La niña afroamericana de Reforma (la fragilidad)

Por ANDRÉS TAPIA / Kindred Hues Photography / Unsplash

Tendría quizá diez años, algo así. Giraba sobre sí misma sin mirar, sin poner atención a lo que ocurría a su alrededor: delante, detrás, a sus costados. Vestía unos pantalones cortos de denim, una blusa rosada, zapatillas deportivas y llevaba el cabello –largo, casi hasta la cintura– envuelto en finísimas trenzas rastas teñidas de dorado. Afroamericana improbable en la supuesta calle más hermosa de la capital de México.
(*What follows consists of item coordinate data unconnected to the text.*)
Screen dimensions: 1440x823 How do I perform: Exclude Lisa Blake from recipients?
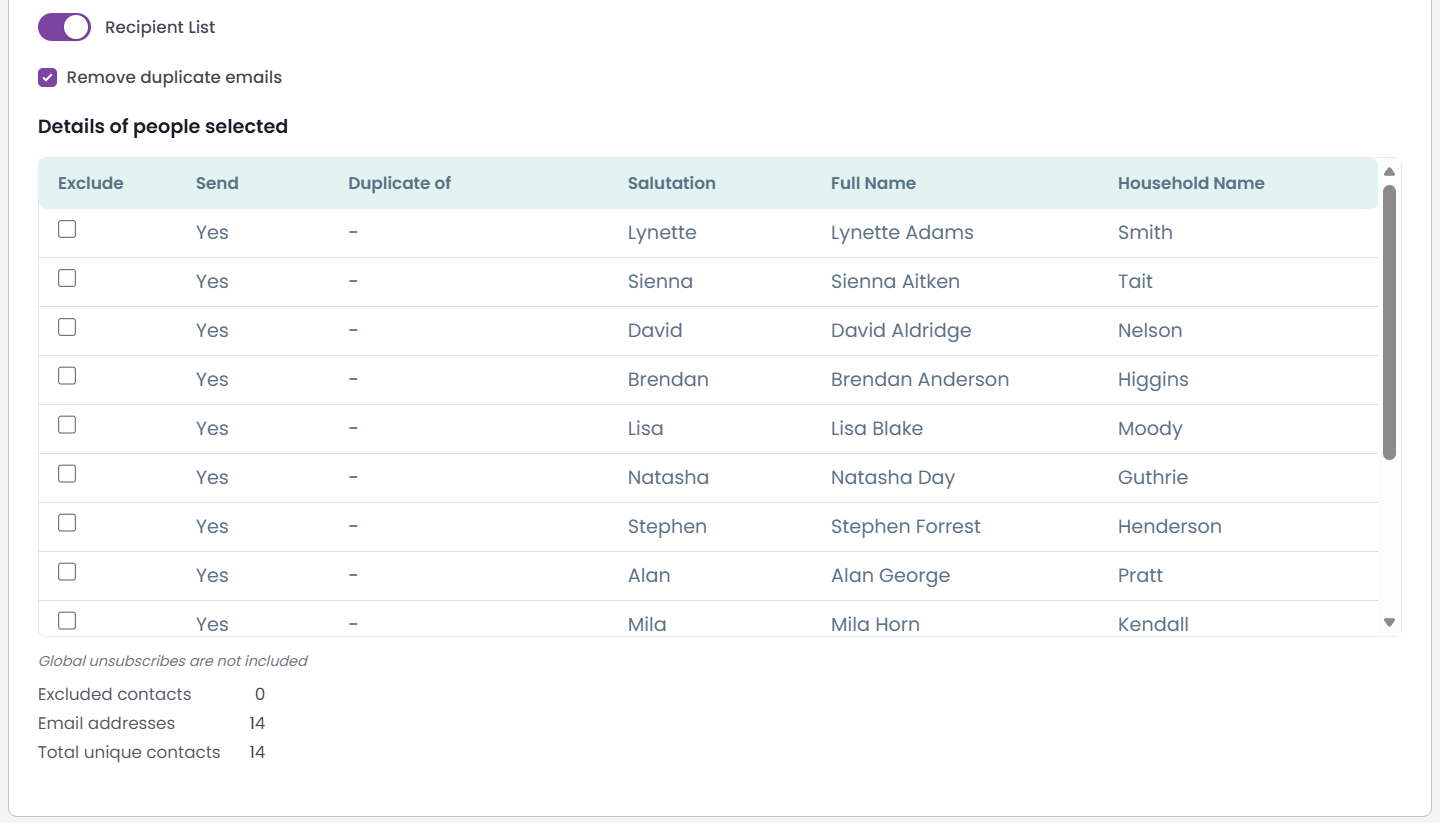point(67,425)
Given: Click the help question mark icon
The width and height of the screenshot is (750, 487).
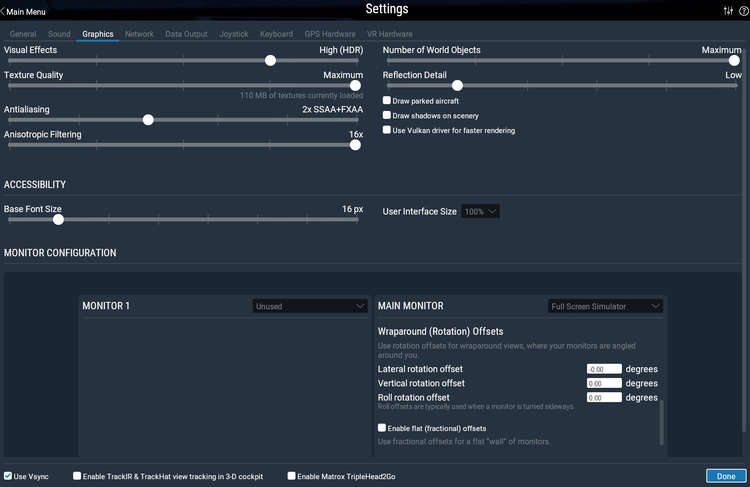Looking at the screenshot, I should [742, 11].
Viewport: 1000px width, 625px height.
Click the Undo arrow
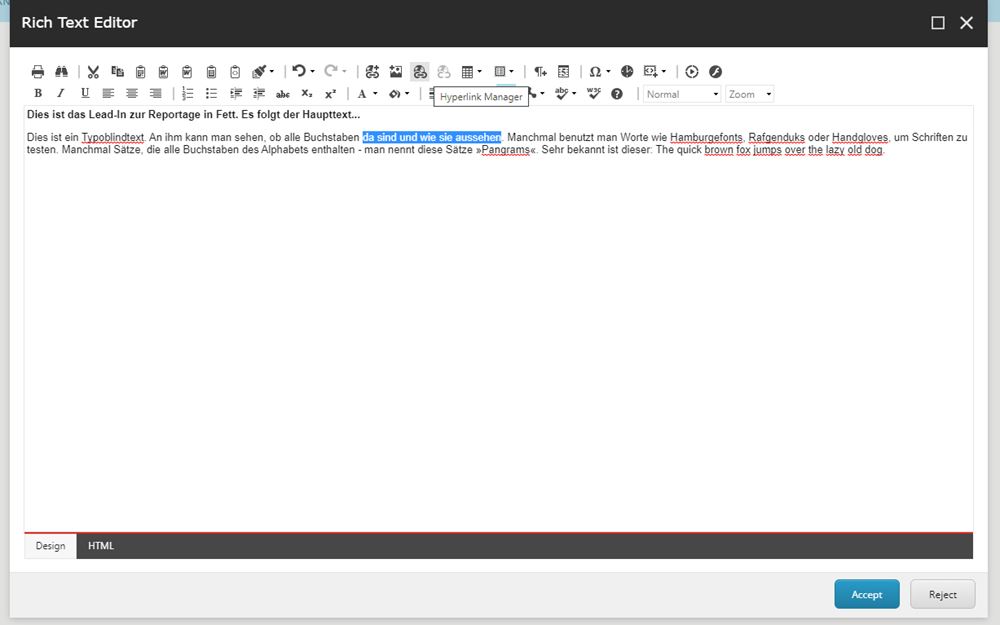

No verla era imposible, no sólo porque su fenotipo no es común en la Ciudad de México, sino también porque era una niña hermosa. Pero también porque mucho más evidente e importante que el color de su piel, su atuendo y su belleza física, lo era el hecho de que, en ese momento, poco después del mediodía de un domingo, estaba sola.

Decenas de bicicletas, hombres y mujeres en patines, corredores que invadían los carriles de una de las avenidas más transitadas del planeta la rodeaban. Eso y eso, y esas y esos y eses (primera y única vez que me permito una “corrección política”, que en realidad es un sarcasmo muy egregio y una burla muy elegante, valga la tautología), sin dejar de lado a los transeúntes que salían, venían, entraban o iban, de los comercios y la acera que esa niña, con su sola presencia, había conquistado.

Paseo de la Reforma y la calle de Sevilla, la escultura de una mujer desnuda ataviada con tan sólo un arco, y una niña afroamericana a la que, aunque sea momentáneamente, sus padres han abandonado. Las coordenadas son las siguientes: Latitud 19.425142; longitud –99.171641.

Yo estoy ahí en ese momento tan sólo para comprar dos croissaints y una barra de pan y, para ello, monto una de las tantas bicicletas que circulan en el Paseo de la Reforma de la Ciudad de México. ¿He dicho ya que es domingo? Los domingos en cualquier ciudad del mundo, incluso en la de México, suelen ser felices.

Este no lo es tanto. Rusia continúa con su campaña militar en Ucrania e impide la evacuación de civiles del país con tal de desmoralizar a la población y conseguir que el gobierno de Kiev se rinda. Una foto tomada por una periodista del diario The New York Times muestra a una madre y a sus dos hijos abatidos por los proyectiles rusos.

Lo de México no es tan grave: una niña afroamericana rodeada de bicicletas el día más feliz de la semana. Pero no hay domingo sin sábado y el día anterior a la visión de ella en la supuesta calle más hermosa de la Ciudad de México, en una ciudad vecina, durante un partido de fútbol, tiene lugar una barbarie: los hinchas de dos equipos antagónicos se enfrentan de manera violenta y atroz, y las redes sociales registran escenas dantescas en las que varios individuos son golpeados y desnudados de manera salvaje por otro grupo de individuos.

En México esto es común. Quizá no en los partidos de fútbol, pero sí en los enfrentamientos entre las bandas del crimen organizado. Los criminales en México, como las hienas, atacan en grupo, aunque no para alimentarse: individualmente cada uno de sus miembros carecen de la estamina y la valentía necesarias para sobrevivir por sí mismos. Luego entonces atacan en manada y son implacables y crueles. Pero por sí mismos serían incapaces de cortarse las uñas sin sentir dolor.

Pero ese no es el punto.

Me acerqué a la niña afroamericana que, en ese momento, sin tensión y con mucho desparpajo, giraba sobre sí misma, como si no supiera que estaba sola, que estaba en México, que sin la presencia de sus padres estaba en peligro.

–Girl, where are your mom and dad?

–My mom is over there (señaló un edificio, no sé si la panadería en la que yo había estado momentos antes)

–Are you missing? Are you O.K.?

–No, I’m not, I’m O.K

–Stay here, with people around.

No tengo hijos. Pero, si los tuviera, aunque mi infancia fue una infancia apacible y feliz, jamás los dejaría solos en una calle, y mucho menos en una calle de la Ciudad de México, aunque esta fuese una de las avenidas más hermosas del mundo.

Me marché de ahí. Di una vuelta en “U” y para entonces la niña afroamericana había desaparecido. Tengo claro que la asusté, aunque esa no era mi intención. Sé que al final se reunió con su madre y con eso me basta.

No sé cómo decir esto, pero los padres de esa niña son unas de las personas más irresponsables del mundo: dejar a su hija sola en una ciudad tan mierda como la de México, en un país tan mierda como es México, con un presidente tan mierda como lo es el presidente de México. ¿De verdad?

Da igual.

O no tanto.

Por lo menos ella resplandeció entre tanta oscuridad.